Ahead of the enforcement of the Act on the Protection of Virtual Asset Users and Others on July 19 next year, the Financial Services Commission has announced the draft enforcement decree and supervisory regulations for public comment. As the establishment of the system becomes more visible, the industry is showing a positive response. However, since this is the first phase of legislation, there are still many legal gaps to be filled.


It is encouraging that the profits generated from customer deposits are now required to be given to the customers. Virtual asset service providers operate by separating their own assets from customer deposits. While deposits can be entrusted to banks to generate profits, there were no regulations on how to dispose of these profits. This is why Upbit, which received profits from deposit management from K Bank, did not return them to customers, citing concerns about potential illegal activities such as quasi-deposit-taking.


Entrusting and operating virtual assets to third parties will also become practically impossible. Haru Invest and Delio, virtual asset deposit service providers, suddenly suspended deposits and withdrawals in June, causing complaints from victims. They promoted that they would increase the value of coins entrusted to them, but problems arose after entrusting operations to third parties. The Virtual Asset Basic Act requires that companies receiving coins must hold them directly. Additionally, guidelines on arbitrary blocking of deposits and withdrawals and obligations to monitor suspicious transactions have also been issued.


However, gaps in the system remain. For example, staking through third parties is practically impossible. Staking refers to participating in blockchain operation and verification to earn coins as a reward. Currently, exchanges entrusted with staking can either participate directly as validators in the blockchain network or entrust it to third parties. However, the first phase of the Basic Act does not include regulations related to staking, so the latter method cannot be used.
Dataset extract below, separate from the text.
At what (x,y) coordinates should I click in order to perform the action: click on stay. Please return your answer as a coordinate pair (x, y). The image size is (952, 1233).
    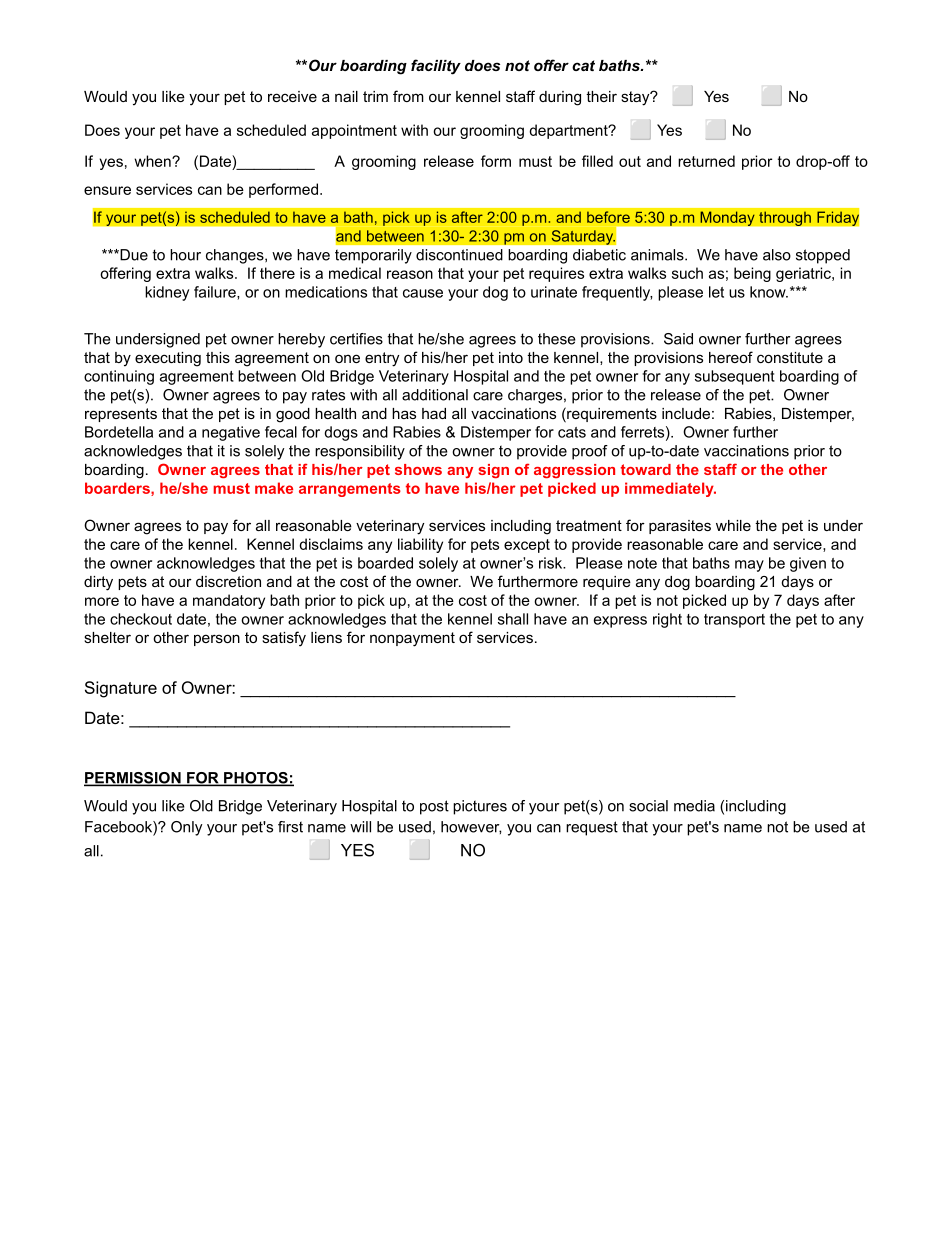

Furthermore, there is a plan to review global regulatory trends on DeFi (Decentralized Finance) and prepare regulatory measures accordingly.


Since the Virtual Asset Basic Act, which focuses on user protection, has just entered the first phase of legislation, supplementary measures must be expedited. Otherwise, the staking market could shrink. Individuals face limitations in staking directly due to barriers such as expertise. Given the constantly changing nature of the virtual asset market, regulatory blind spots regarding DeFi may also arise. The National Assembly's Political Affairs Committee has already announced plans for the second phase of legislation. However, concrete discussions remain at a standstill.